The link to the report seems clear that latitude is permitted. In our church, it is a rare event that a lay person reads or prays, but not totally unknown. (The Christmas Eve service being the most notable ... we often have different people reading the scripture, all of them reading assigned sections.) Prayer is even more rare, but nearly every service has a deacon praying (at the end of the collection of the offering.)

It seems the report is fairly clear ... but the end of the matter was that nothing was done. 

So the official position was ... leave it alone. (Which was seen as ambiguous by the committee report.)


----------



## NaphtaliPress (Jul 12, 2017)

Now I am confused. According to Patrick, your directory does not allow this (and I omit commenting on services tied to the idol calendar of the RCC; oops, I guess I did).


Brian Withnell said:


> The link to the report seems clear that latitude is permitted.
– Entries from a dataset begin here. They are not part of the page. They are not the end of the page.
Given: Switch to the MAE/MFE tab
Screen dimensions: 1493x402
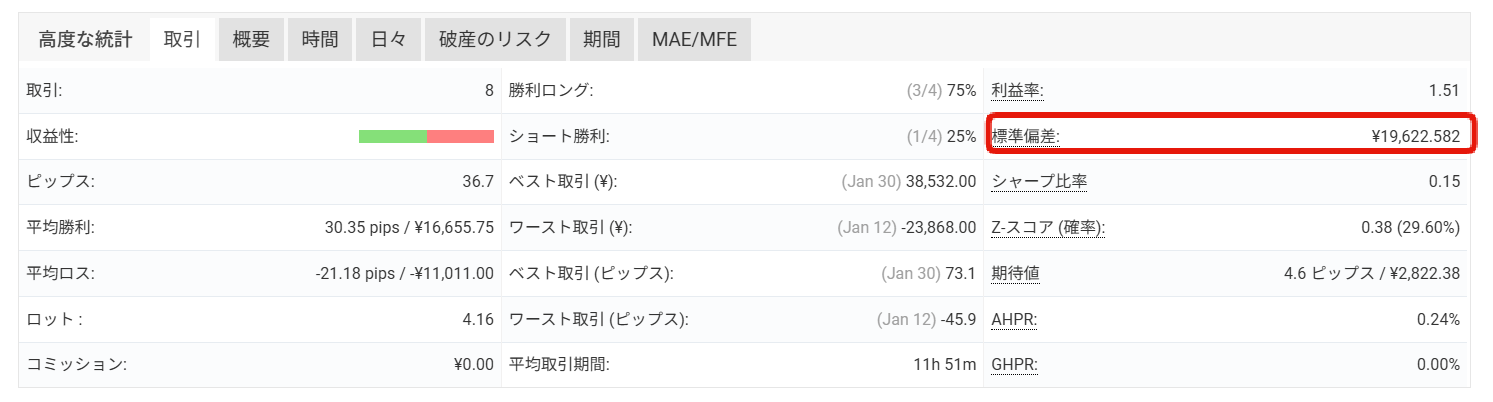Looking at the screenshot, I should (694, 40).
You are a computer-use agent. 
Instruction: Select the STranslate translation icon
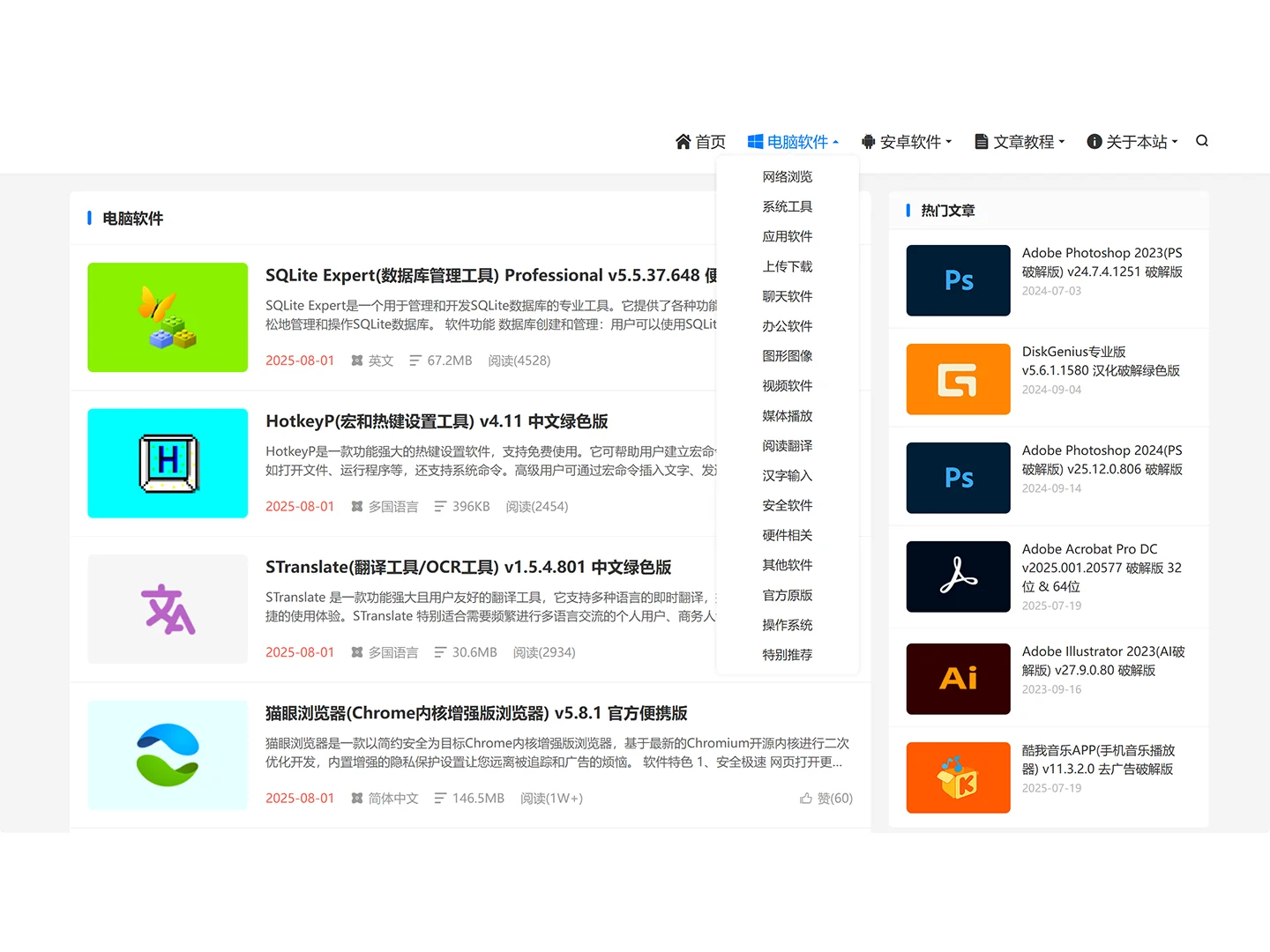[167, 608]
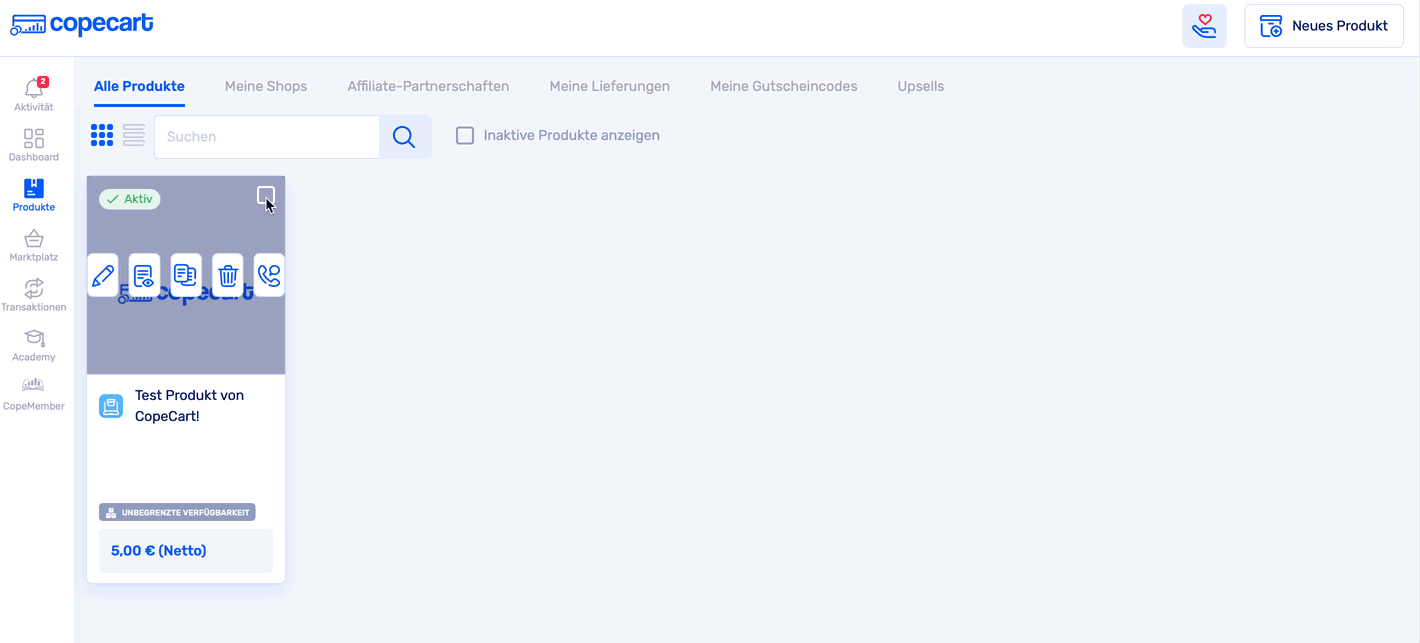Open product preview with the eye-document icon
This screenshot has height=643, width=1420.
coord(144,275)
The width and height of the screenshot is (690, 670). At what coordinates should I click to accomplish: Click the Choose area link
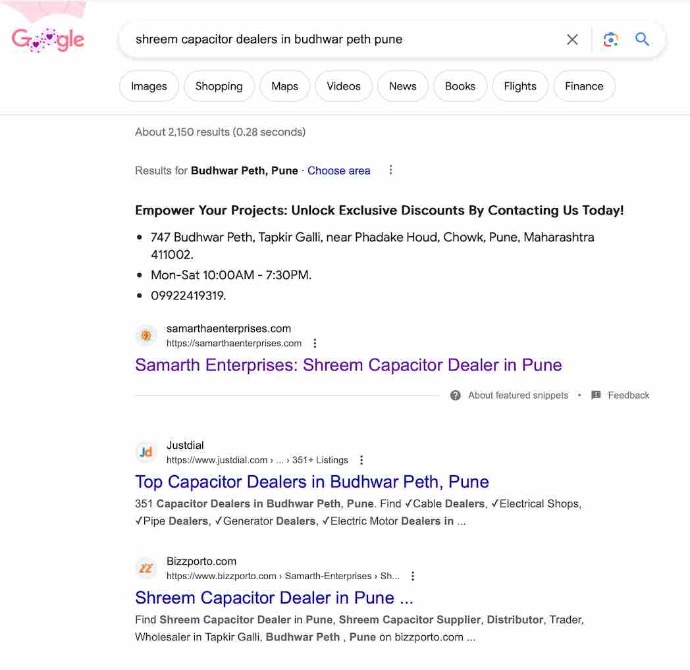(339, 171)
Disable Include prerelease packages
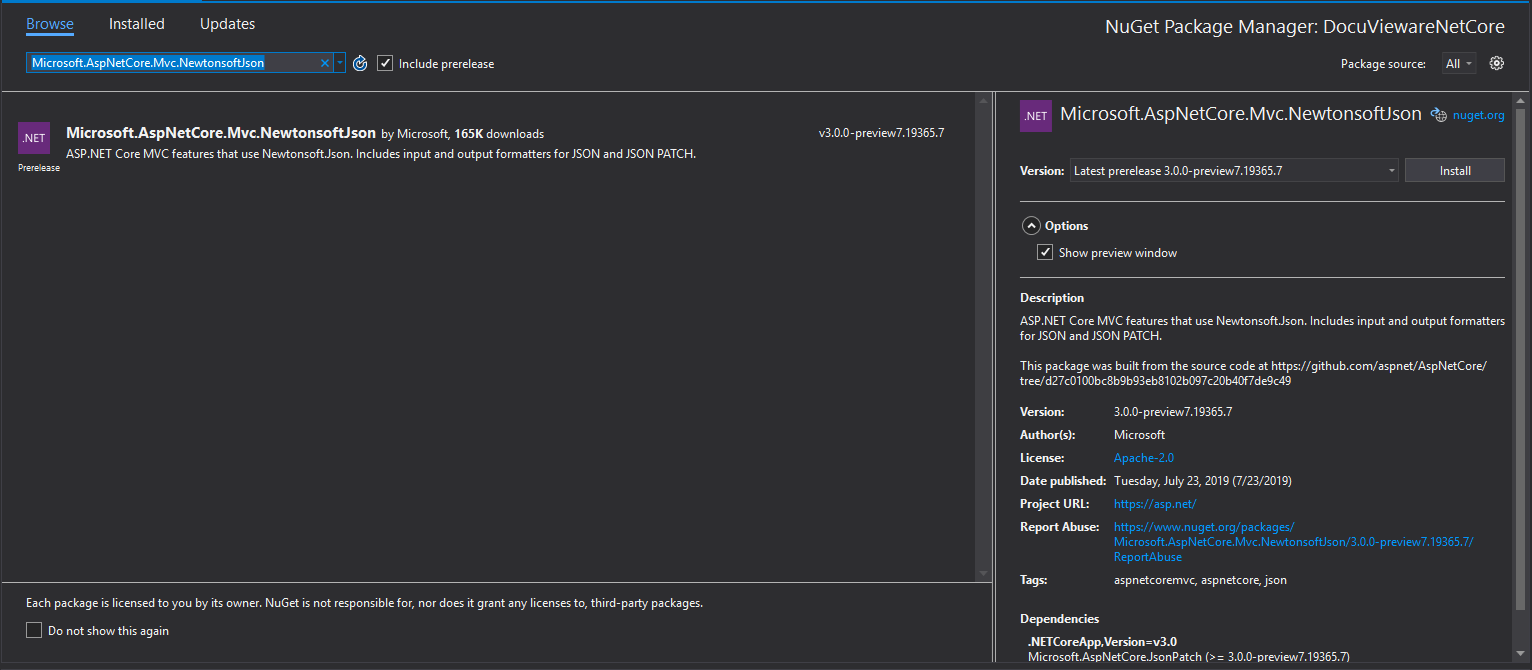The width and height of the screenshot is (1532, 670). [x=385, y=63]
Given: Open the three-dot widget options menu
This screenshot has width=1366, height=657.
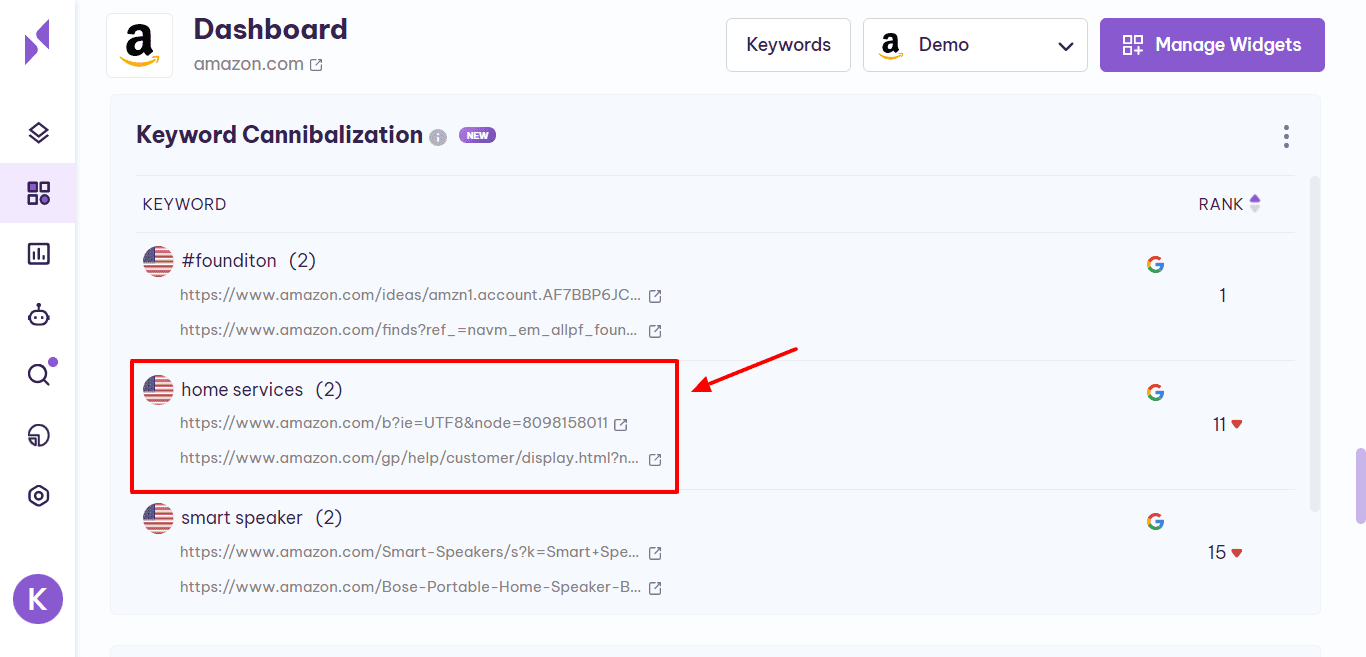Looking at the screenshot, I should [x=1286, y=136].
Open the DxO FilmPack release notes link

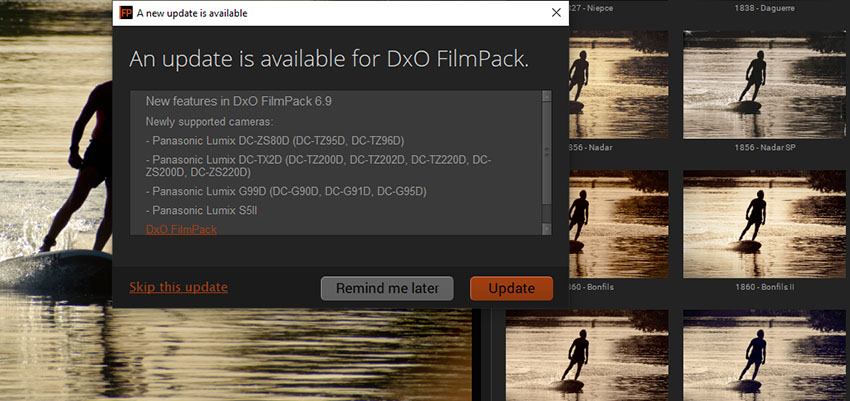tap(181, 230)
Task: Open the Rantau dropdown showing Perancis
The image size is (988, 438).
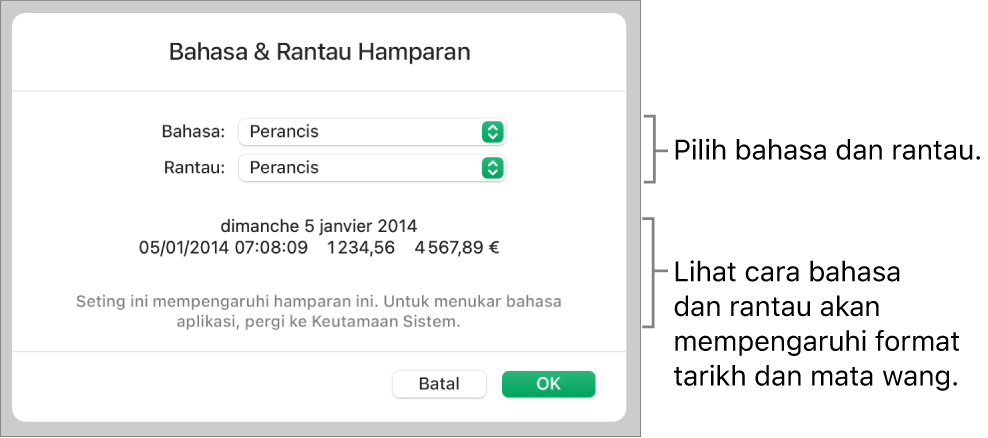Action: 360,168
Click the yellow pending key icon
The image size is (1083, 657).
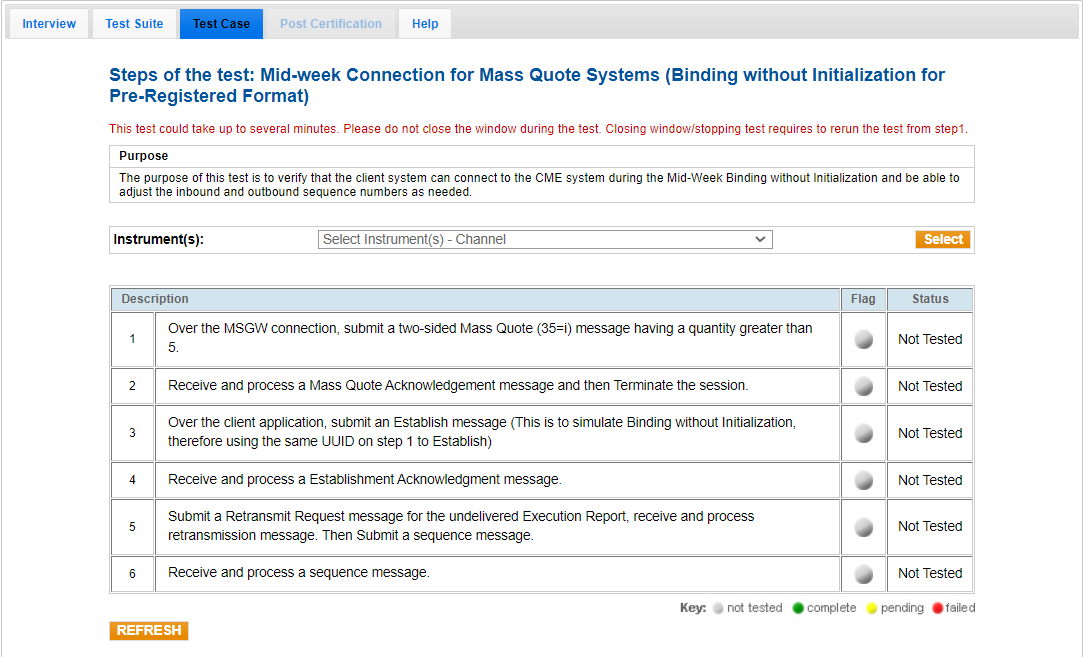(872, 609)
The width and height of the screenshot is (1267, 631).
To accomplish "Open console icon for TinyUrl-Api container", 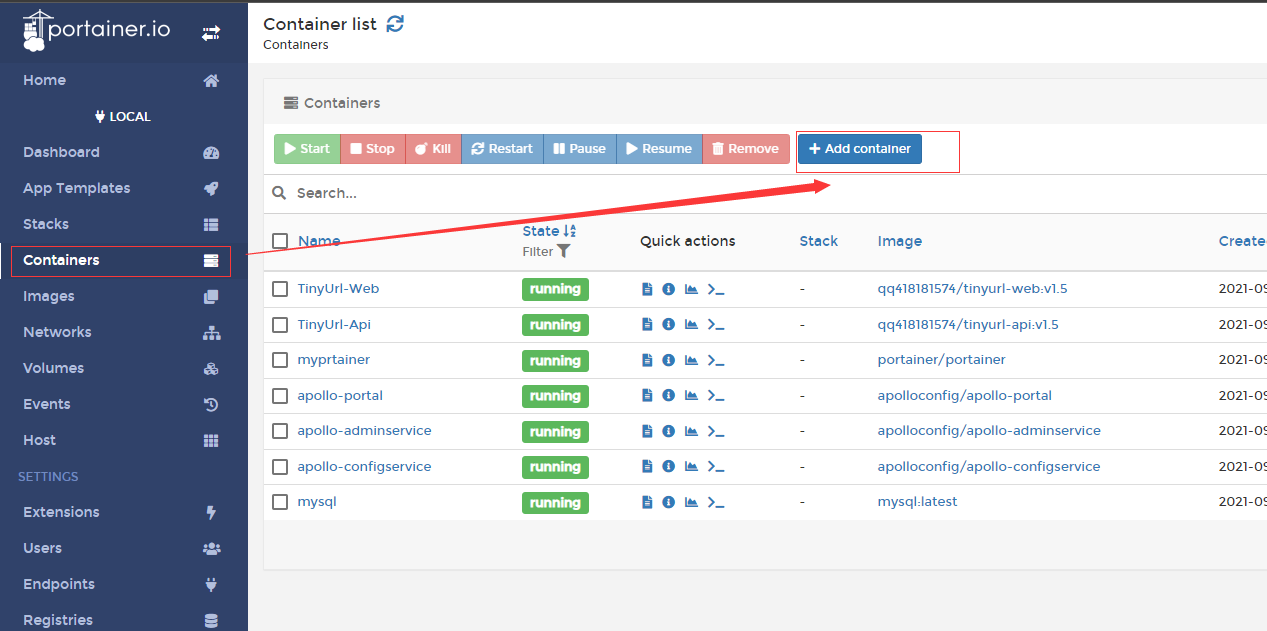I will 716,325.
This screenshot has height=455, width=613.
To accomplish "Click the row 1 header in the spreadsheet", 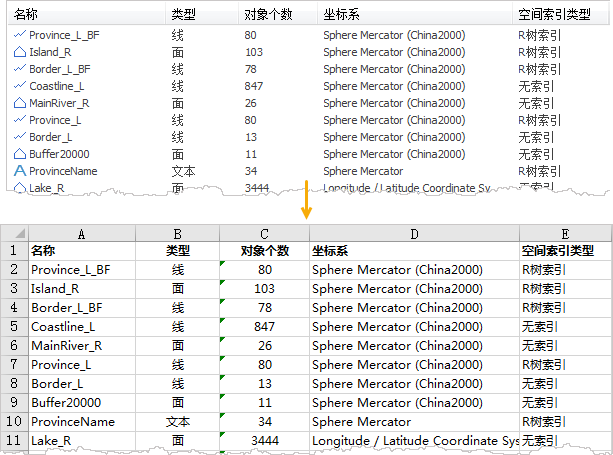I will pyautogui.click(x=13, y=251).
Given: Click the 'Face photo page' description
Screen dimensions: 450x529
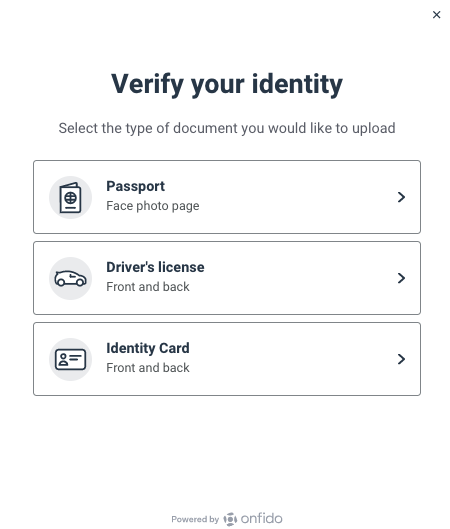Looking at the screenshot, I should (153, 206).
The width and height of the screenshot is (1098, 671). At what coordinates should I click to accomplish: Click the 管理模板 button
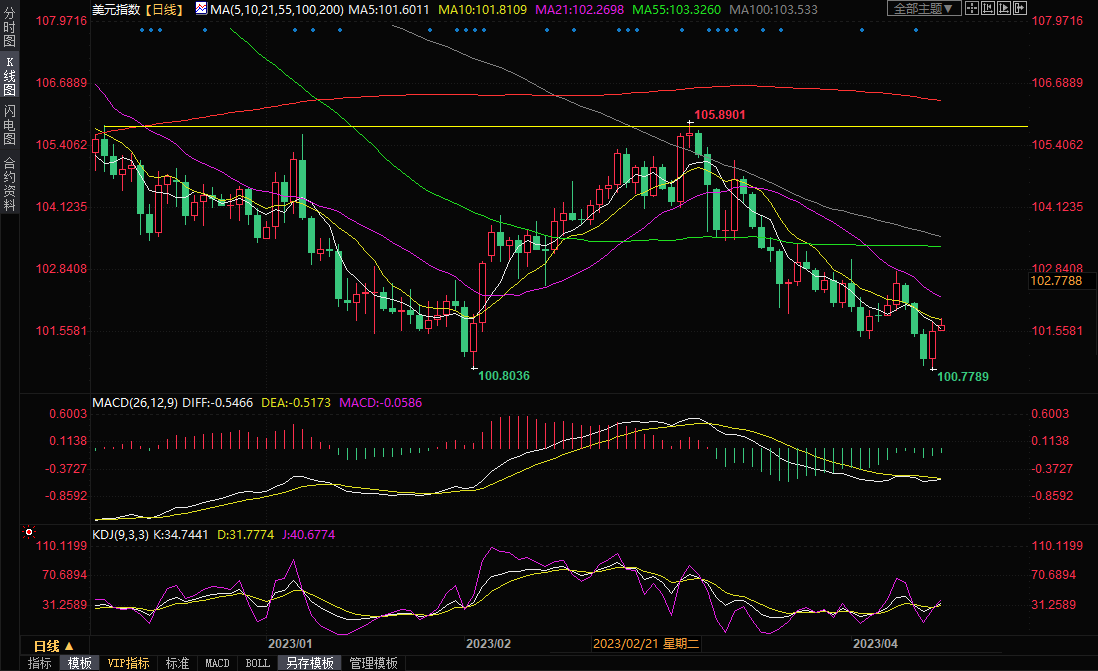click(373, 663)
In our church, it is a rare event that a lay person reads or prays, but not totally unknown. (The Christmas Eve service being the most notable ... we often have different people reading the scripture, all of them reading assigned sections.) Prayer is even more rare, but nearly every service has a deacon praying (at the end of the collection of the offering.)
> 
> It seems the report is fairly clear ... but the end of the matter was that nothing was done.
> 
> So the official position was ... leave it alone. (Which was seen as ambiguous by the committee report.)





Puritan Sailor said:


> DFW I.D.2.f makes it clear who is allowed or not allowed to lead in public worship, "No others should take such leadership in overseeing or conducting public worship." So it has specified ministers, elders, licentiates, and men under care, and then concludes "no others". That is the section dealing specifically with who leads.
> 
> The section you quoted is also specific. The "ordinarily" you quoted from (DPW 2.A.2.a) refers to the fact that the leader in prayer should be a "representative voice" of the congregation and so it should ordinarily be the local minister. The allowable exceptions from "ordinarily" then would be any others specified from DFW I.D.2 when the local minister cannot lead for whatever reason.
> 
> Hope that helps





Puritan Sailor said:


> DFW I.D.2.f makes it clear who is allowed or not allowed to lead in public worship, "No others should take such leadership in overseeing or conducting public worship." So it has specified ministers, elders, licentiates, and men under care, and then concludes "no others". That is the section dealing specifically with who leads.
> 
> The section you quoted is also specific. The "ordinarily" you quoted from (DPW 2.A.2.a) refers to the fact that the leader in prayer should be a "representative voice" of the congregation and so it should ordinarily be the local minister. The allowable exceptions from "ordinarily" then would be any others specified from DFW I.D.2 when the local minister cannot lead for whatever reason.
> 
> Hope that helps


----------



## earl40 (Jul 12, 2017)

NaphtaliPress said:


> Now I am confused. According to Patrick, your directory does not allow this (and I omit commenting on services tied to the idol calendar of the RCC; oops, I guess I did).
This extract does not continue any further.